- [Dataset entries]
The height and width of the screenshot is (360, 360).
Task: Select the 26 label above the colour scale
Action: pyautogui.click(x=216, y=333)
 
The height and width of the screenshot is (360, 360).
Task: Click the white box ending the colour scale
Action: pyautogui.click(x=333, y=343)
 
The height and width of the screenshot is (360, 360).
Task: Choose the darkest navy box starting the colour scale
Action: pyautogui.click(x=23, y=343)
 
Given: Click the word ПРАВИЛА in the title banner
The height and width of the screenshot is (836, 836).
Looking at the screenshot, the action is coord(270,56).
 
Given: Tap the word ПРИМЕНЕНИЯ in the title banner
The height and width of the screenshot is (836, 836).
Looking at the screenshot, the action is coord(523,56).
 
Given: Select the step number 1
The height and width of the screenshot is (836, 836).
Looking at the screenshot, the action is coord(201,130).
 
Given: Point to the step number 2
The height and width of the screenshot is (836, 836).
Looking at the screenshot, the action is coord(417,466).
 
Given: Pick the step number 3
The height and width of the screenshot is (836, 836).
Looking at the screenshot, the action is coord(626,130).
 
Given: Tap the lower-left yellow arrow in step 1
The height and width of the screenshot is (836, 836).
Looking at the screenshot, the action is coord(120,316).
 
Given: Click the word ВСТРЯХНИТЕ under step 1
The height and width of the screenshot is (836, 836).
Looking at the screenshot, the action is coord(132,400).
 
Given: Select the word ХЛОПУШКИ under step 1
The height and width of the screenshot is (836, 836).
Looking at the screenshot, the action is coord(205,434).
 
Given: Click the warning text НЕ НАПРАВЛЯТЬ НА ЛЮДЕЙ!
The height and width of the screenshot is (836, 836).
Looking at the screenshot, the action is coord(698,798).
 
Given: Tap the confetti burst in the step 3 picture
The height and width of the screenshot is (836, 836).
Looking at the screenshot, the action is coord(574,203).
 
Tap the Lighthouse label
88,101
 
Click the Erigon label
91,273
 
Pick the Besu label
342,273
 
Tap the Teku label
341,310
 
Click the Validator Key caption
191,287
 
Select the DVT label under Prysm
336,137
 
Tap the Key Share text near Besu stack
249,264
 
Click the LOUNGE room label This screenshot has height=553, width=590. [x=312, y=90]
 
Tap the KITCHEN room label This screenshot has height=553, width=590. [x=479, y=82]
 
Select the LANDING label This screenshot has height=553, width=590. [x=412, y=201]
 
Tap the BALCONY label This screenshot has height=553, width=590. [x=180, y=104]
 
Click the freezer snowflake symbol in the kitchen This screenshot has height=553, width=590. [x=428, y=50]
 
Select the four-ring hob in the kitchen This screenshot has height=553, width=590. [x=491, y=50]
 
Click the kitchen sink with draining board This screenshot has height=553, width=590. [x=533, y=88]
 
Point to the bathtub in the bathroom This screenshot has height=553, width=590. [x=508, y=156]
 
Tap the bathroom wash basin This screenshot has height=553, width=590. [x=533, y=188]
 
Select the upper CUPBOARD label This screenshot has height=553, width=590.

- [Task goal]
Rewrite all of the lines above, substituting "Press" for every occurrence of "Tap" and keeping everything else the same.

- [Task solution]
The height and width of the screenshot is (360, 360).
Task: Select the 26 label above the colour scale
Action: pyautogui.click(x=216, y=333)
 
The height and width of the screenshot is (360, 360).
Task: Click the white box ending the colour scale
Action: pyautogui.click(x=333, y=343)
 
The height and width of the screenshot is (360, 360).
Task: Choose the darkest navy box starting the colour scale
Action: pyautogui.click(x=23, y=343)
 
Given: Click the word ПРАВИЛА in the title banner
The height and width of the screenshot is (836, 836).
Looking at the screenshot, the action is coord(270,56).
 
Given: Press the word ПРИМЕНЕНИЯ in the title banner
The height and width of the screenshot is (836, 836).
Looking at the screenshot, the action is coord(523,56).
 
Given: Select the step number 1
The height and width of the screenshot is (836, 836).
Looking at the screenshot, the action is coord(201,130).
 
Given: Point to the step number 2
The height and width of the screenshot is (836, 836).
Looking at the screenshot, the action is coord(417,466).
 
Given: Pick the step number 3
The height and width of the screenshot is (836, 836).
Looking at the screenshot, the action is coord(626,130).
 
Given: Press the lower-left yellow arrow in step 1
The height and width of the screenshot is (836, 836).
Looking at the screenshot, the action is coord(120,316).
 
Given: Click the word ВСТРЯХНИТЕ under step 1
The height and width of the screenshot is (836, 836).
Looking at the screenshot, the action is coord(132,400).
 
Given: Select the word ХЛОПУШКИ under step 1
The height and width of the screenshot is (836, 836).
Looking at the screenshot, the action is coord(205,434).
 
Given: Click the warning text НЕ НАПРАВЛЯТЬ НА ЛЮДЕЙ!
The height and width of the screenshot is (836, 836).
Looking at the screenshot, the action is coord(698,798).
 
Given: Press the confetti burst in the step 3 picture
The height and width of the screenshot is (836, 836).
Looking at the screenshot, the action is coord(574,203).
 
Press the Lighthouse label
88,101
 
Click the Erigon label
91,273
 
Pick the Besu label
342,273
 
Press the Teku label
341,310
 
Click the Validator Key caption
191,287
 
Select the DVT label under Prysm
336,137
 
Press the Key Share text near Besu stack
249,264
 
Click the LOUNGE room label This screenshot has height=553, width=590. [x=312, y=90]
 
Press the KITCHEN room label This screenshot has height=553, width=590. [x=479, y=82]
 
Select the LANDING label This screenshot has height=553, width=590. [x=412, y=201]
 
Press the BALCONY label This screenshot has height=553, width=590. [x=180, y=104]
 
Click the freezer snowflake symbol in the kitchen This screenshot has height=553, width=590. [x=428, y=50]
 
Select the four-ring hob in the kitchen This screenshot has height=553, width=590. [x=491, y=50]
 
Click the kitchen sink with draining board This screenshot has height=553, width=590. [x=533, y=88]
 
Point to the bathtub in the bathroom This screenshot has height=553, width=590. [x=508, y=156]
 
Press the bathroom wash basin This screenshot has height=553, width=590. [x=533, y=188]
 
Select the upper CUPBOARD label This screenshot has height=553, width=590.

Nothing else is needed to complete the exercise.